§ EXERCISE PROMPT:
Work out how many lines in the data include the string "title"; reply with that number alone.

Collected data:
--- --- ---

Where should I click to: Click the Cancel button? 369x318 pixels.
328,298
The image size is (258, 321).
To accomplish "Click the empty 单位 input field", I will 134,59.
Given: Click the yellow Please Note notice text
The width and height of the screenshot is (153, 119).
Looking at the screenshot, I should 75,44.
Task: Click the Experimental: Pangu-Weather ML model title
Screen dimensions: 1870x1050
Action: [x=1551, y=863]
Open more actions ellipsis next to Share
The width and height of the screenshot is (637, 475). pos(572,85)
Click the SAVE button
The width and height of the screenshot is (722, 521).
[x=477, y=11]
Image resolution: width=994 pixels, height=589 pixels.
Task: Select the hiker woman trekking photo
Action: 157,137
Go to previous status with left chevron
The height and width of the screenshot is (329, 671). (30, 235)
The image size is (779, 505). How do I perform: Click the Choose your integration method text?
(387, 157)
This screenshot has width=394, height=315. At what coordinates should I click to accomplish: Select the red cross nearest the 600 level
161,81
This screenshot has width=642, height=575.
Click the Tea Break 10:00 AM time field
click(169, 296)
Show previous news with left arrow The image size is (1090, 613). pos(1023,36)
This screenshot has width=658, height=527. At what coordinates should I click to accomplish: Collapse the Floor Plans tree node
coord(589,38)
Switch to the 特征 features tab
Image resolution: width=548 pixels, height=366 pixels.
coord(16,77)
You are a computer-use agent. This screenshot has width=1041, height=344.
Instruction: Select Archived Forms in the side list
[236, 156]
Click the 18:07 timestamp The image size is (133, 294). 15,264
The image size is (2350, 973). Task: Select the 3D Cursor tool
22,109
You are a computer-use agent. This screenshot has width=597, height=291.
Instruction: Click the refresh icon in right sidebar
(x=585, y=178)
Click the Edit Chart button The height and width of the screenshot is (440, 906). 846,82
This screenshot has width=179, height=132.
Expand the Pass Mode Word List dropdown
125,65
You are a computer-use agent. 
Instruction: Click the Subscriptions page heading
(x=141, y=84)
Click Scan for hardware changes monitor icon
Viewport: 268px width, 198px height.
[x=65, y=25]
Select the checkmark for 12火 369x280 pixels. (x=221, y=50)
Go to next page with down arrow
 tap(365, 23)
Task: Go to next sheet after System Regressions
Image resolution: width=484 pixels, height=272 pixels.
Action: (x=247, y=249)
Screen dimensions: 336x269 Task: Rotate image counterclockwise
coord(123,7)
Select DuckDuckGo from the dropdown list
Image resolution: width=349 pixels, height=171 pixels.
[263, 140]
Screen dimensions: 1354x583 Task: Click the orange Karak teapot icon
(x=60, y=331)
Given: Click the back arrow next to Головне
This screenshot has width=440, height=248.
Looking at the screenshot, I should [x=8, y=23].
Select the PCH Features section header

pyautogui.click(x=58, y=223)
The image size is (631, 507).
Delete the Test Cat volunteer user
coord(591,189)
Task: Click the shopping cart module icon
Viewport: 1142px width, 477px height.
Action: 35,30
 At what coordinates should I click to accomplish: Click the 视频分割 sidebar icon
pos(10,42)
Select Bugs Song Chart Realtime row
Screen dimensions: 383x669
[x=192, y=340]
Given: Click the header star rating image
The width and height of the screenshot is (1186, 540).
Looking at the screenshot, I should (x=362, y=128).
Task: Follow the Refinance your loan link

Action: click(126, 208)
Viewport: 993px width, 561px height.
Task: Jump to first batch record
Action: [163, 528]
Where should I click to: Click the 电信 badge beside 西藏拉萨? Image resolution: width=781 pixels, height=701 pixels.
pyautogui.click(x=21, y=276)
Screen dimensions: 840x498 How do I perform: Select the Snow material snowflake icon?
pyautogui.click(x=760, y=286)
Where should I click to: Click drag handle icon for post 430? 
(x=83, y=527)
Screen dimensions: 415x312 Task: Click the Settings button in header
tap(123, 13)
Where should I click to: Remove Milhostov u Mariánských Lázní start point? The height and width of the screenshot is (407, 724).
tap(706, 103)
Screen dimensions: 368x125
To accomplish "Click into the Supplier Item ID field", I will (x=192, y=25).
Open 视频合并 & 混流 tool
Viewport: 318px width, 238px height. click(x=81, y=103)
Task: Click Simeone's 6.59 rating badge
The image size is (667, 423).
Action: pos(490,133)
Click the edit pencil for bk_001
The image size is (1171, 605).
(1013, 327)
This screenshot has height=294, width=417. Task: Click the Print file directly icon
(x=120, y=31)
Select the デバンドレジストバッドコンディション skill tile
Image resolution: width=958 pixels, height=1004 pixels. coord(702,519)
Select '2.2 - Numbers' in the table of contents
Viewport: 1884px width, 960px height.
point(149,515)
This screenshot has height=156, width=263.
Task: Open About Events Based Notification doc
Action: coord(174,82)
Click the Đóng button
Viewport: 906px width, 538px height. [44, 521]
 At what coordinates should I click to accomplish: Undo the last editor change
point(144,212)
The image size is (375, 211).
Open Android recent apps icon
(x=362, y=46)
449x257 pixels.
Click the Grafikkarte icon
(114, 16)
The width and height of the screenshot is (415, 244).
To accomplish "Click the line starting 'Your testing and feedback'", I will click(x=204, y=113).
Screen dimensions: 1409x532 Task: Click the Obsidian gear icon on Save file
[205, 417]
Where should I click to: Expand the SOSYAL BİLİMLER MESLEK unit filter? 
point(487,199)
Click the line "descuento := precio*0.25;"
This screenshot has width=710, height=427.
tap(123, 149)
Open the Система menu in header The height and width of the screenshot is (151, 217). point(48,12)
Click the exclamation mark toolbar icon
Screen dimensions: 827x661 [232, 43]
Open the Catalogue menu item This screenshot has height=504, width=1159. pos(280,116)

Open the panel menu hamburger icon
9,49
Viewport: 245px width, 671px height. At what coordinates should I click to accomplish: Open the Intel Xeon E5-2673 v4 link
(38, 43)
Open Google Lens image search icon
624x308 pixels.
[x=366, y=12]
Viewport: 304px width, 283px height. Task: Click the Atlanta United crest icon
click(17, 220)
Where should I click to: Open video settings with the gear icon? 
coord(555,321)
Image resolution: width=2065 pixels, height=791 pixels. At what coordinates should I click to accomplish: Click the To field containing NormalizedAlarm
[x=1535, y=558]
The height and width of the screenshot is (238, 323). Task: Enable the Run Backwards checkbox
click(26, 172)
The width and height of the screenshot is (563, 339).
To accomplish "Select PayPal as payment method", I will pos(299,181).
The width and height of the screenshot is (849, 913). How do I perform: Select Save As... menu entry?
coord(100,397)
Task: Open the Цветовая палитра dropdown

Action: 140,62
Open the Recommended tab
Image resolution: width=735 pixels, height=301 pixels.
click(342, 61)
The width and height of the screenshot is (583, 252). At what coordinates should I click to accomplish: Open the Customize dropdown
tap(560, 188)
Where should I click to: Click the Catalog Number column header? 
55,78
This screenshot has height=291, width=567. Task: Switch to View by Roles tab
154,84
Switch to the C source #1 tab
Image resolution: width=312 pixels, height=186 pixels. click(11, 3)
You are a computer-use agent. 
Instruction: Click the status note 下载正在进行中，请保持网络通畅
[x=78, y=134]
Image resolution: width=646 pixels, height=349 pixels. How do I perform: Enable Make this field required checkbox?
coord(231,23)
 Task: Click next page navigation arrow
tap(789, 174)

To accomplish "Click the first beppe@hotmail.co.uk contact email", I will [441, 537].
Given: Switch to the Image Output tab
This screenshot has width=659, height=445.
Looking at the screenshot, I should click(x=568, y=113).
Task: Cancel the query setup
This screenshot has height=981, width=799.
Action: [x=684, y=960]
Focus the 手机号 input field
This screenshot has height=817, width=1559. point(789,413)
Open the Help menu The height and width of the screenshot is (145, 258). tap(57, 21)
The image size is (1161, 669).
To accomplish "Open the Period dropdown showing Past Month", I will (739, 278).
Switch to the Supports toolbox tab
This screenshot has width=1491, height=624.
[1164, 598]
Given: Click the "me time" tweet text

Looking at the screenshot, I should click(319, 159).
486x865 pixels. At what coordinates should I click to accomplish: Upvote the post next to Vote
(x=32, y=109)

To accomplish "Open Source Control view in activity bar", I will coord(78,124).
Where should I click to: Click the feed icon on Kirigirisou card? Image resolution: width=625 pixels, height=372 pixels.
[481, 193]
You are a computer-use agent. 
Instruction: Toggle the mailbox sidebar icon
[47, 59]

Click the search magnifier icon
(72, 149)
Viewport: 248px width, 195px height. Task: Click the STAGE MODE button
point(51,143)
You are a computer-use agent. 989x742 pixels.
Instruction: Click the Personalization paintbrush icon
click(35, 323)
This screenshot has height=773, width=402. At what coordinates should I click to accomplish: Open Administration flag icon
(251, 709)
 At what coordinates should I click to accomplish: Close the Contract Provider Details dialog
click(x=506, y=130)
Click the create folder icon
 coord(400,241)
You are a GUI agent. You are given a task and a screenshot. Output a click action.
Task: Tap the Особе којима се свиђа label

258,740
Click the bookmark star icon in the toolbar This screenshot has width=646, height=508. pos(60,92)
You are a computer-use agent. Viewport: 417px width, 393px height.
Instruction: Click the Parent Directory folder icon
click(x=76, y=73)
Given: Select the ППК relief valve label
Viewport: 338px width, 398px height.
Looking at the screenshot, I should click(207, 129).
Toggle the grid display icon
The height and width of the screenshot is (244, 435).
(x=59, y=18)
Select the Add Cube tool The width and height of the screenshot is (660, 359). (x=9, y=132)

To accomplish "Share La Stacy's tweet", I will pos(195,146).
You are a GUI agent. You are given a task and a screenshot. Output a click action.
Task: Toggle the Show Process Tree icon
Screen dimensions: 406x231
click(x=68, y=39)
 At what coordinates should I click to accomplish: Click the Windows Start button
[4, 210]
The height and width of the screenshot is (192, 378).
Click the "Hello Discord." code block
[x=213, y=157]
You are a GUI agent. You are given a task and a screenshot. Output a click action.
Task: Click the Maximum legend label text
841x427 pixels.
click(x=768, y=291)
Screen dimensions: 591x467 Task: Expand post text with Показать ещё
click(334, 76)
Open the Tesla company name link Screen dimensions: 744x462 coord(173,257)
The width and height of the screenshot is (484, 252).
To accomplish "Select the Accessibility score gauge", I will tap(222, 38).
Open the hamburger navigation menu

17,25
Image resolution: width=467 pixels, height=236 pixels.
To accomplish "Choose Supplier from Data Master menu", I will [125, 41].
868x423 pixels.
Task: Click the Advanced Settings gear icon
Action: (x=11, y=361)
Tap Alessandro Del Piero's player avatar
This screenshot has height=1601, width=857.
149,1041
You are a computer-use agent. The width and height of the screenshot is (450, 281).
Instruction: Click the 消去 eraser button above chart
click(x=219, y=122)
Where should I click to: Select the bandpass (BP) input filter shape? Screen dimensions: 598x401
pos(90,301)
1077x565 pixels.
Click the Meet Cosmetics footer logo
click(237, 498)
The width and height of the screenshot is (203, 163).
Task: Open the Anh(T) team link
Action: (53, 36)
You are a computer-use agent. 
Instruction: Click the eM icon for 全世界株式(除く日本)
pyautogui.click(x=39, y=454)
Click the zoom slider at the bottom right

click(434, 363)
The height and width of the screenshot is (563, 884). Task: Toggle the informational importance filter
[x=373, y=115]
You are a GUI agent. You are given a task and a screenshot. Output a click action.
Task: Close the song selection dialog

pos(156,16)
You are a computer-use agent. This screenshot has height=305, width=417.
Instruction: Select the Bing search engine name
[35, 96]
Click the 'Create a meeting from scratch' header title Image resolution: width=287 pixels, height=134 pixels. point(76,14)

--- --- ---

§ THE ANSWER:
2